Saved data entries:
━━━━━━━━━━━━━━━━━━━━━━━━━━━━━━

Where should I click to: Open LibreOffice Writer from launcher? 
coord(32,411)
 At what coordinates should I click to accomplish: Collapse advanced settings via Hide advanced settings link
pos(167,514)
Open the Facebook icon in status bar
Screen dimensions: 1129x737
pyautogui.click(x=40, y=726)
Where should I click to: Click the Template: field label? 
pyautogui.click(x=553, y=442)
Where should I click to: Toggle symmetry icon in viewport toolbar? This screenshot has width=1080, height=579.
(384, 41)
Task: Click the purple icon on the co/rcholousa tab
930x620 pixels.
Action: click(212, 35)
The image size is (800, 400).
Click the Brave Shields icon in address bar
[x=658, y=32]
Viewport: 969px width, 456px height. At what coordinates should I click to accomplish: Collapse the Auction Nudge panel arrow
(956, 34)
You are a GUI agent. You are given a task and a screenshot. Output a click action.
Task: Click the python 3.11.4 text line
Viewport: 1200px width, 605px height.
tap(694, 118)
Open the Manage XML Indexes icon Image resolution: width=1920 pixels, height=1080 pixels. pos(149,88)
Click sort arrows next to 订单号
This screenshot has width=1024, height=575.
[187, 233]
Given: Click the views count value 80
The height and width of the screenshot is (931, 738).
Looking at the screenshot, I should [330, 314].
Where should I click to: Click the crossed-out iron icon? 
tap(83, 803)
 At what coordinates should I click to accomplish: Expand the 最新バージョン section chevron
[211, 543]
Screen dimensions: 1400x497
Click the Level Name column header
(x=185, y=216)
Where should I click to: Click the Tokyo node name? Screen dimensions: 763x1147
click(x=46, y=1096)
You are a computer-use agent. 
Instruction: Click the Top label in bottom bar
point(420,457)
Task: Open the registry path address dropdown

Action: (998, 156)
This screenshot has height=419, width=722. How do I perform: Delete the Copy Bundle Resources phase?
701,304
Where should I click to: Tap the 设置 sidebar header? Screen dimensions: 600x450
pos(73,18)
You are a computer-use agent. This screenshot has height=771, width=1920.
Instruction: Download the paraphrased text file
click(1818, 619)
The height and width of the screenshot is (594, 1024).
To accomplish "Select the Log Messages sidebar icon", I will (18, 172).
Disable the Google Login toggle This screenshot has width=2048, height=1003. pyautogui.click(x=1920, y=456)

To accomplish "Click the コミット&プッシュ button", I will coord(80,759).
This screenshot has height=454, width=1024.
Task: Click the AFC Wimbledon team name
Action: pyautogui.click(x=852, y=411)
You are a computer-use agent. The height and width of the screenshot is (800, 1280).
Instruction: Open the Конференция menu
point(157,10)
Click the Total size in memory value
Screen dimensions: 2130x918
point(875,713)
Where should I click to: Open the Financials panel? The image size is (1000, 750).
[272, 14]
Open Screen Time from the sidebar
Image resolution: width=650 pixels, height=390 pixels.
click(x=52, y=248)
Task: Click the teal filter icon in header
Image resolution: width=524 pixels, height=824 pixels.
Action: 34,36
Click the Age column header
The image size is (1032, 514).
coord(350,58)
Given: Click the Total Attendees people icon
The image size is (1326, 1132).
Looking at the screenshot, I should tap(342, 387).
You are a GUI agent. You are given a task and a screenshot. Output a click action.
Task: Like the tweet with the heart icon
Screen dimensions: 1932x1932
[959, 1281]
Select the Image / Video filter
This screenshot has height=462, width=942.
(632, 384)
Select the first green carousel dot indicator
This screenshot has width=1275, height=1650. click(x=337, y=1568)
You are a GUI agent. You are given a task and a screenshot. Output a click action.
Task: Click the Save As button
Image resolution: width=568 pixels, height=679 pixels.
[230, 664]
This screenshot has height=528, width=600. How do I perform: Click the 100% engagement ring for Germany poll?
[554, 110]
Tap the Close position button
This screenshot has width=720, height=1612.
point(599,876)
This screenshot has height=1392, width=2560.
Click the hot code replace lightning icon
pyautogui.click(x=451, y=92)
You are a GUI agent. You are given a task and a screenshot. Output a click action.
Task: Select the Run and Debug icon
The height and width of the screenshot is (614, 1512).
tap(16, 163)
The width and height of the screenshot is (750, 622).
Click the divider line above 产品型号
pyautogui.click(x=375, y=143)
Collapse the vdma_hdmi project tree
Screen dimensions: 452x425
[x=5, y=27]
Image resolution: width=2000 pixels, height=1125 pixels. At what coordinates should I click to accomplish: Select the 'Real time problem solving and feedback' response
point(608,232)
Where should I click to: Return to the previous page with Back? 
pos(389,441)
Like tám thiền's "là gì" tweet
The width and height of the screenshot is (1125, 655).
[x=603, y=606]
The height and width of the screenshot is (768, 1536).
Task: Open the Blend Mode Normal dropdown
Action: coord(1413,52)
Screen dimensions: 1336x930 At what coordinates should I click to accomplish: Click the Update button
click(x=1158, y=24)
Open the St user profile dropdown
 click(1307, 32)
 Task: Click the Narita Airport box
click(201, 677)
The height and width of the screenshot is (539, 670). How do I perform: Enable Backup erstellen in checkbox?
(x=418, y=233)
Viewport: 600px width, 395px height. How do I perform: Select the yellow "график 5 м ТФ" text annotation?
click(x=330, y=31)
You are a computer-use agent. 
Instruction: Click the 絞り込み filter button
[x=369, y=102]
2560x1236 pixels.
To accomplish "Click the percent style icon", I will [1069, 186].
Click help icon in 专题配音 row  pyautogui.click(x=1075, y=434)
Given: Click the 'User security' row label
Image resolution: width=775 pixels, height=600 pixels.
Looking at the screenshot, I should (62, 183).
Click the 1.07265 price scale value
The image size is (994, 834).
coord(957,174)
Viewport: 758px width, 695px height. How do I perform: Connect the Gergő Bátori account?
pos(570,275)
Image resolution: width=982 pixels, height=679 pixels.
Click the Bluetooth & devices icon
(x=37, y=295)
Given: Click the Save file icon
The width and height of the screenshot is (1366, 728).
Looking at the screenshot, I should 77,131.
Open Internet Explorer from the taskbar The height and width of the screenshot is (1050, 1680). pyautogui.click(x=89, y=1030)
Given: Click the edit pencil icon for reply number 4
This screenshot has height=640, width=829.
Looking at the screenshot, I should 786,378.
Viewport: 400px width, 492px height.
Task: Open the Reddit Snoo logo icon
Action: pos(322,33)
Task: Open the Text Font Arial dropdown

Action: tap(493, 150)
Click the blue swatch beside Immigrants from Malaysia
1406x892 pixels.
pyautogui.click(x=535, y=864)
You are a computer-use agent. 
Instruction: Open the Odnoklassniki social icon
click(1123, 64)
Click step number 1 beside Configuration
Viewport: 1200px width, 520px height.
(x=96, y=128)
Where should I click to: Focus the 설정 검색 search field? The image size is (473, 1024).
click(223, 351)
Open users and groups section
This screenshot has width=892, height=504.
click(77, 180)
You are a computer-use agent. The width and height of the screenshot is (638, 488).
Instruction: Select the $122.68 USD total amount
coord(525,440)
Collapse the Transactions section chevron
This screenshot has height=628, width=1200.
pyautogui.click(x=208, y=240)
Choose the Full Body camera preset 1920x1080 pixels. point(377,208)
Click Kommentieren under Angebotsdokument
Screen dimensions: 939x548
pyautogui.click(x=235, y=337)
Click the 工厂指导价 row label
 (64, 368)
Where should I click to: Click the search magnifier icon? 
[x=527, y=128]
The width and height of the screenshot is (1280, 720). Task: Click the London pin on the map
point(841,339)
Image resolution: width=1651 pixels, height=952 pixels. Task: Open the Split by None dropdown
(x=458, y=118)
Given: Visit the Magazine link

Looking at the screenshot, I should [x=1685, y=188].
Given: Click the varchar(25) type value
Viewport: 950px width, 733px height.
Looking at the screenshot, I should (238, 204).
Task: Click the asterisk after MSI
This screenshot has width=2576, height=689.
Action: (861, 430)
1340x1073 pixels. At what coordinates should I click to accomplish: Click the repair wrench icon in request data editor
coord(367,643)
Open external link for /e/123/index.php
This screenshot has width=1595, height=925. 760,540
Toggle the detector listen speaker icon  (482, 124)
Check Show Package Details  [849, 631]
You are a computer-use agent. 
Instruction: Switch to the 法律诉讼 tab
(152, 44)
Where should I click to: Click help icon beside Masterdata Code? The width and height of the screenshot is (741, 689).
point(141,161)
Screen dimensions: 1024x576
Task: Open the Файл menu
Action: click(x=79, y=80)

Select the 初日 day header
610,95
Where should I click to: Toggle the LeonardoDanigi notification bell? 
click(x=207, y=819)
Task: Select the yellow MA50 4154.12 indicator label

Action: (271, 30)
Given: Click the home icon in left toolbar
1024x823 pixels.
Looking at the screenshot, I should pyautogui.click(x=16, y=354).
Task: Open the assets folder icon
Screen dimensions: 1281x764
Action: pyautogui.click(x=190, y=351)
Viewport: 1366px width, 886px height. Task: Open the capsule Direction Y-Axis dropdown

━━━━━━━━━━━━━━━━━━━━━━━━━━━━━━

▶ **TASK BRIEF**: Starting with the line that holds "Click step number 1 beside Configuration" and ending with the line that holds "Task: Click the asterisk after MSI", retype every line in the data above exactly, and nothing else.

▶ **RESULT BELOW**:
Click step number 1 beside Configuration
Viewport: 1200px width, 520px height.
(x=96, y=128)
Where should I click to: Focus the 설정 검색 search field? The image size is (473, 1024).
click(223, 351)
Open users and groups section
This screenshot has width=892, height=504.
click(77, 180)
You are a computer-use agent. The width and height of the screenshot is (638, 488).
Instruction: Select the $122.68 USD total amount
coord(525,440)
Collapse the Transactions section chevron
This screenshot has height=628, width=1200.
pyautogui.click(x=208, y=240)
Choose the Full Body camera preset 1920x1080 pixels. point(377,208)
Click Kommentieren under Angebotsdokument
Screen dimensions: 939x548
pyautogui.click(x=235, y=337)
Click the 工厂指导价 row label
 (64, 368)
Where should I click to: Click the search magnifier icon? 
[x=527, y=128]
The width and height of the screenshot is (1280, 720). Task: Click the London pin on the map
point(841,339)
Image resolution: width=1651 pixels, height=952 pixels. Task: Open the Split by None dropdown
(x=458, y=118)
Given: Visit the Magazine link

Looking at the screenshot, I should [x=1685, y=188].
Given: Click the varchar(25) type value
Viewport: 950px width, 733px height.
Looking at the screenshot, I should (238, 204).
Task: Click the asterisk after MSI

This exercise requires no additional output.